Ten years on, and Grand Theft Auto: Vice City is still the coolest computer game ever made. Available now on iOS, Rockstar's glittery crime sim from 2002 is an absolute blast, choc-full of gorgeous eighties scenery and neat pop culture references.

It's that soundtrack - that ruddy soundtrack - that does it. Like a double-disc compendium of eighties number ones, Vice City's nine radio stations play only the very best of hip-hop, new wave and synthpop. There's an added feature for this new anniversary version that lets you pipe in tracks from your iTunes music library, but with artists like Blondie, Gary Numan and Herbie Hancock already built into Vice City, you needn't bother - this is the best sounding game of the past decade.

Dreamy

And it looks fantastic, even better on the iPad's retina display than it did on the PS2. A complete makeover from the grimy industrial park that was 2001's GTA III, Vice City is a colourful, neon-lit coastal paradise, glistening in the Miami sun. Its geography is a montage of dreamy eighties locations - Scarface's mansion, Miami Vice's sea - and the whole game pops with colour. It's a visual palette since unmatched in other Grand Theft Auto games, that remains instantly appealing even after ten years.

Vice City GTA

The plot is guff, though. A shameless pastiche of Brian de Palma's Scarface, you play a lowly gangster (voiced by Ray Liotta) killing his way up the criminal food chain to become Vice City's top drug peddler. It's very lazy and even a few excellent star turns from Dennis Hopper, Danny Dyer and Burt Reynolds can't make it better.

Controls

On mobiles, the controls suffer a little bit, too. Vice City improved on GTA III with a more accurate, more discerning lock-on targeting system, but that's binned on the iPhone in favour of fiddly auto-aim that never does what you want.

GTA Vice City anniversary

For the sake of less on-screen furniture, and a streamlined control scheme, you lock on and shoot whichever person is nearest to you. But that person isn't always the one you're after; if you're in a gunfight with the cops and some divvy pedestrian jogs by, it's him you end up aiming at while the police fill you with bullets. It's a niggle rather than a genuine problem, but regardless, it's bothersome.

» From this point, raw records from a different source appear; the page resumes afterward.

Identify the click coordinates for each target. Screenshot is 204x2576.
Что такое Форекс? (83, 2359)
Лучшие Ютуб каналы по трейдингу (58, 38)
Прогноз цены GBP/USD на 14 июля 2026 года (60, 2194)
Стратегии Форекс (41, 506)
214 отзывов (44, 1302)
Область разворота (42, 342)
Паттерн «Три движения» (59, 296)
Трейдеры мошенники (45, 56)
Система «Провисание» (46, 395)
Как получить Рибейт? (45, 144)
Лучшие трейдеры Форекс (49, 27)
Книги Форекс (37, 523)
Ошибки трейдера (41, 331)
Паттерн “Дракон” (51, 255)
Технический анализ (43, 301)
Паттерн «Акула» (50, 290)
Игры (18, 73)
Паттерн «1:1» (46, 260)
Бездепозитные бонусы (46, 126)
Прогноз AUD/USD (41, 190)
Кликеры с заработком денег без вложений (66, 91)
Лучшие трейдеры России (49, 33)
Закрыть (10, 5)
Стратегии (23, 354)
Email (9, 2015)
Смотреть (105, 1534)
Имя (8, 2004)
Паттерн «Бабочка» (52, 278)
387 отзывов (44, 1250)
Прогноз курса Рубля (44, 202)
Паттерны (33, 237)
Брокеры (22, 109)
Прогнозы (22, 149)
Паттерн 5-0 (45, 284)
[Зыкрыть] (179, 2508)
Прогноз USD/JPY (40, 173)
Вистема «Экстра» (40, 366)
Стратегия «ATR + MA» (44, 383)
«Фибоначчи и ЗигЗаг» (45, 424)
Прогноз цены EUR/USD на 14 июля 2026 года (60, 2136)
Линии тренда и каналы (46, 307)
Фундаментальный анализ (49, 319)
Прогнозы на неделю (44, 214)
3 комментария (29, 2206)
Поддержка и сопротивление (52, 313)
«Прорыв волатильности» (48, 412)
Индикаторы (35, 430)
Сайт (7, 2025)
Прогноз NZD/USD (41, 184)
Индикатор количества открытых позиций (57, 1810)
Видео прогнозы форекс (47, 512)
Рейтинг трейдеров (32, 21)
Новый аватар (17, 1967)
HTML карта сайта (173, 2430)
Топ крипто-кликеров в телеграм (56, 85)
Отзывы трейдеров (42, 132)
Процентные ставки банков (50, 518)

But Vice City is one of a kind; even a decade later, no Grand Theft Auto game looks or plays anything like it. It took the framework that GTA III had invented and polished it to a glistening, Aviator sheen, hovering up stylish violence and 80's cultural references like lines of coke in a nightclub toilet.

Vice City iOS

We've had the enormity of San Andreas since then, and the uproarious daffiness of Gay Tony, but no GTA - no sandbox game at all - has come close to the sensory overload that is Vice City. The controls on mobiles are hard to calibrate, but Vice City is a defining moment in computer game history. If you've never played it before, go and download right now; if you're one of the millions of people who still remember cruising Ocean Drive to the tune of 'Kids in America', Vice City Anniversary Edition is the perfect excuse to do it all again.